EXERCISE INSTRUCTIONS: Convert the items from the line with "Given: Open the Sortuj dropdown menu" through the line with "click(300, 95)" into a two-column CSV with the headers text and answer. Make one row per item, and put each value in one quoted field with its line breaks replaced by spaces.

INPUT ROWS:
********************
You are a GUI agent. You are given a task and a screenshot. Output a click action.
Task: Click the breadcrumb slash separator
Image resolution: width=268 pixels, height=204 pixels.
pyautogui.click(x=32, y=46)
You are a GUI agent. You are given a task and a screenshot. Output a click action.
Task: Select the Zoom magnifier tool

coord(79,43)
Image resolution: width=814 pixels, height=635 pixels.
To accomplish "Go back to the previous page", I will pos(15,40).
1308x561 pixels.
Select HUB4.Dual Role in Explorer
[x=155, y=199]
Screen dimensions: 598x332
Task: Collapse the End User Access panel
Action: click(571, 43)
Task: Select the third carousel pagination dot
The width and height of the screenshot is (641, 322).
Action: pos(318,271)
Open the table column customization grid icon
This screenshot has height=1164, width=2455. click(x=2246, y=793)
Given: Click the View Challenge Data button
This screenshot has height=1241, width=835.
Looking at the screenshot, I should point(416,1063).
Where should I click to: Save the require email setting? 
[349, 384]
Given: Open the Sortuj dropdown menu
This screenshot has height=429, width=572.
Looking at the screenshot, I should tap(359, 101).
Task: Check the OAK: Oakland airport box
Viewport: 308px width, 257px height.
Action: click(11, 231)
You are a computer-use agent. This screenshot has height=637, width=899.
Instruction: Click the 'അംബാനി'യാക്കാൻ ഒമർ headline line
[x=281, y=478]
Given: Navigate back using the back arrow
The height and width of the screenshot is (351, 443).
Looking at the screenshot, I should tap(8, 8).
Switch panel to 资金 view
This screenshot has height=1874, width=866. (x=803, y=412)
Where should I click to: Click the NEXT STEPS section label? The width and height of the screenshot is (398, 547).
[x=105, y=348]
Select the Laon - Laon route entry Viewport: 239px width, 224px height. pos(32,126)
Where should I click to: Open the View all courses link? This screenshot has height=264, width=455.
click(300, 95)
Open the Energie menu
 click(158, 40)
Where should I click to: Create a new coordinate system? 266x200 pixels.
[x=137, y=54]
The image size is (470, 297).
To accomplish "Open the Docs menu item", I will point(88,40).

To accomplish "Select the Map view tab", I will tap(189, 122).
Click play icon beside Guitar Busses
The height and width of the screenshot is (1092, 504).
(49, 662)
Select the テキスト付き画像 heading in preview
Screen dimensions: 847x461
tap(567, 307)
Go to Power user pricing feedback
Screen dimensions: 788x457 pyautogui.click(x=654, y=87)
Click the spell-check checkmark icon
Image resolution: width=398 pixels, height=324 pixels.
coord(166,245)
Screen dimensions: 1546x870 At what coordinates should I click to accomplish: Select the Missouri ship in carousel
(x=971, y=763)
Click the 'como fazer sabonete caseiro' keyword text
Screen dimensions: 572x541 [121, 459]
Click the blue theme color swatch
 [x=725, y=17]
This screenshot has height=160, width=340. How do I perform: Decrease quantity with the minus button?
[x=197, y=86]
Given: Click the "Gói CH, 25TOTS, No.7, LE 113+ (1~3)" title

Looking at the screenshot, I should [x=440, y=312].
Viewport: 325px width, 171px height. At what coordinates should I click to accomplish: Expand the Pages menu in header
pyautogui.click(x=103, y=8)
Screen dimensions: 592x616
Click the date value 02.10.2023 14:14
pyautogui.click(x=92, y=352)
********************
SOLUTION TO THIS EXERCISE:
text,answer
"Given: Open the Sortuj dropdown menu This screenshot has height=429, width=572.","Looking at the screenshot, I should tap(359, 101)."
"Task: Check the OAK: Oakland airport box Viewport: 308px width, 257px height.","Action: click(11, 231)"
"You are a computer-use agent. This screenshot has height=637, width=899. Instruction: Click the 'അംബാനി'യാക്കാൻ ഒമർ headline line","[x=281, y=478]"
"Given: Navigate back using the back arrow The height and width of the screenshot is (351, 443).","Looking at the screenshot, I should tap(8, 8)."
"Switch panel to 资金 view","This screenshot has height=1874, width=866. (x=803, y=412)"
"Where should I click to: Click the NEXT STEPS section label? The width and height of the screenshot is (398, 547).","[x=105, y=348]"
"Select the Laon - Laon route entry Viewport: 239px width, 224px height.","pos(32,126)"
"Where should I click to: Open the View all courses link? This screenshot has height=264, width=455.","click(300, 95)"